[Available data — start]

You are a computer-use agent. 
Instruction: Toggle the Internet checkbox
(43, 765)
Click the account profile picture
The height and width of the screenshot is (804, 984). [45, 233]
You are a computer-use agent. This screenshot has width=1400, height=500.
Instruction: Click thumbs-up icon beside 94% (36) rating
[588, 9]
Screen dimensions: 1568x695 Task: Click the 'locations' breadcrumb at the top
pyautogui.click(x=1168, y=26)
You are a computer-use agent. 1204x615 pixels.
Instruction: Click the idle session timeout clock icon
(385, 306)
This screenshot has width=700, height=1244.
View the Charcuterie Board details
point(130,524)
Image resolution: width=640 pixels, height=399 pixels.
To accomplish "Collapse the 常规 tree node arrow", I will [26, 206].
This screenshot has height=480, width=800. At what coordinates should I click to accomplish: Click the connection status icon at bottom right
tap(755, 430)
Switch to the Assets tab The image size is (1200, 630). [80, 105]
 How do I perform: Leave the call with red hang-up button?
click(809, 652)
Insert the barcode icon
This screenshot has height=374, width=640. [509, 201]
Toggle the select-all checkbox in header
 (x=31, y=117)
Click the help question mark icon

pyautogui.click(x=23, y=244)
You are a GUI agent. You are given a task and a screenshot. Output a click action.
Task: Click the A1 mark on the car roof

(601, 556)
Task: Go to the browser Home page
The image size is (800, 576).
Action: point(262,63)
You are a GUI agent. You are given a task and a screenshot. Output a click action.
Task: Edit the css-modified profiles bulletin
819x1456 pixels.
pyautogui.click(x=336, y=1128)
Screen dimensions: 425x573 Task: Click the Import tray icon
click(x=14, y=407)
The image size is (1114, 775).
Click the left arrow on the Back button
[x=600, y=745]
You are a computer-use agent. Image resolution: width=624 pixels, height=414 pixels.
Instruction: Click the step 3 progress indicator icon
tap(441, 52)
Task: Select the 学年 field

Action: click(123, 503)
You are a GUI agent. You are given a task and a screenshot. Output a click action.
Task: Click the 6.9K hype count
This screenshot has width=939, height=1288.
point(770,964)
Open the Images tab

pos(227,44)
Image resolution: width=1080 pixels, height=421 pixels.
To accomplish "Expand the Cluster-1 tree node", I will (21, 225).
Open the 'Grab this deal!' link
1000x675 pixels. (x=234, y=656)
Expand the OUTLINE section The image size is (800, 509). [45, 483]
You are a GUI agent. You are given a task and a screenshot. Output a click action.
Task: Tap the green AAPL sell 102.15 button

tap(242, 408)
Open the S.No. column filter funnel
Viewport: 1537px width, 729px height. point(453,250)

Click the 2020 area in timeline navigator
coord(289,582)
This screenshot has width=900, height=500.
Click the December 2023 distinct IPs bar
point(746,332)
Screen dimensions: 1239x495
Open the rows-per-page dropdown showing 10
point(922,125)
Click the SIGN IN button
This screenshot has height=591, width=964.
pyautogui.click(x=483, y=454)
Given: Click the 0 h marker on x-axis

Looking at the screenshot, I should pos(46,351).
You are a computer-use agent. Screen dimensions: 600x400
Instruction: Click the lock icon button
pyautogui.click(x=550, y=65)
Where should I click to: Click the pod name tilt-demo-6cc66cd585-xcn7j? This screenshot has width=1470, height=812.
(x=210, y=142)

[Available data — finish]

Transcribe all of the data, keeping every line identical.

# Problem solution
You are a computer-use agent. 
Instruction: Toggle the Internet checkbox
(43, 765)
Click the account profile picture
The height and width of the screenshot is (804, 984). [45, 233]
You are a computer-use agent. This screenshot has width=1400, height=500.
Instruction: Click thumbs-up icon beside 94% (36) rating
[588, 9]
Screen dimensions: 1568x695 Task: Click the 'locations' breadcrumb at the top
pyautogui.click(x=1168, y=26)
You are a computer-use agent. 1204x615 pixels.
Instruction: Click the idle session timeout clock icon
(385, 306)
This screenshot has width=700, height=1244.
View the Charcuterie Board details
point(130,524)
Image resolution: width=640 pixels, height=399 pixels.
To accomplish "Collapse the 常规 tree node arrow", I will [26, 206].
This screenshot has height=480, width=800. At what coordinates should I click to accomplish: Click the connection status icon at bottom right
tap(755, 430)
Switch to the Assets tab The image size is (1200, 630). [80, 105]
 How do I perform: Leave the call with red hang-up button?
click(809, 652)
Insert the barcode icon
This screenshot has height=374, width=640. [509, 201]
Toggle the select-all checkbox in header
 (x=31, y=117)
Click the help question mark icon

pyautogui.click(x=23, y=244)
You are a GUI agent. You are given a task and a screenshot. Output a click action.
Task: Click the A1 mark on the car roof

(601, 556)
Task: Go to the browser Home page
The image size is (800, 576).
Action: point(262,63)
You are a GUI agent. You are given a task and a screenshot. Output a click action.
Task: Edit the css-modified profiles bulletin
819x1456 pixels.
pyautogui.click(x=336, y=1128)
Screen dimensions: 425x573 Task: Click the Import tray icon
click(x=14, y=407)
The image size is (1114, 775).
Click the left arrow on the Back button
[x=600, y=745]
You are a computer-use agent. Image resolution: width=624 pixels, height=414 pixels.
Instruction: Click the step 3 progress indicator icon
tap(441, 52)
Task: Select the 学年 field

Action: click(123, 503)
You are a GUI agent. You are given a task and a screenshot. Output a click action.
Task: Click the 6.9K hype count
This screenshot has width=939, height=1288.
point(770,964)
Open the Images tab

pos(227,44)
Image resolution: width=1080 pixels, height=421 pixels.
To accomplish "Expand the Cluster-1 tree node", I will (21, 225).
Open the 'Grab this deal!' link
1000x675 pixels. (x=234, y=656)
Expand the OUTLINE section The image size is (800, 509). [45, 483]
You are a GUI agent. You are given a task and a screenshot. Output a click action.
Task: Tap the green AAPL sell 102.15 button

tap(242, 408)
Open the S.No. column filter funnel
Viewport: 1537px width, 729px height. point(453,250)

Click the 2020 area in timeline navigator
coord(289,582)
This screenshot has width=900, height=500.
Click the December 2023 distinct IPs bar
point(746,332)
Screen dimensions: 1239x495
Open the rows-per-page dropdown showing 10
point(922,125)
Click the SIGN IN button
This screenshot has height=591, width=964.
pyautogui.click(x=483, y=454)
Given: Click the 0 h marker on x-axis

Looking at the screenshot, I should pos(46,351).
You are a computer-use agent. Screen dimensions: 600x400
Instruction: Click the lock icon button
pyautogui.click(x=550, y=65)
Where should I click to: Click the pod name tilt-demo-6cc66cd585-xcn7j? This screenshot has width=1470, height=812.
(x=210, y=142)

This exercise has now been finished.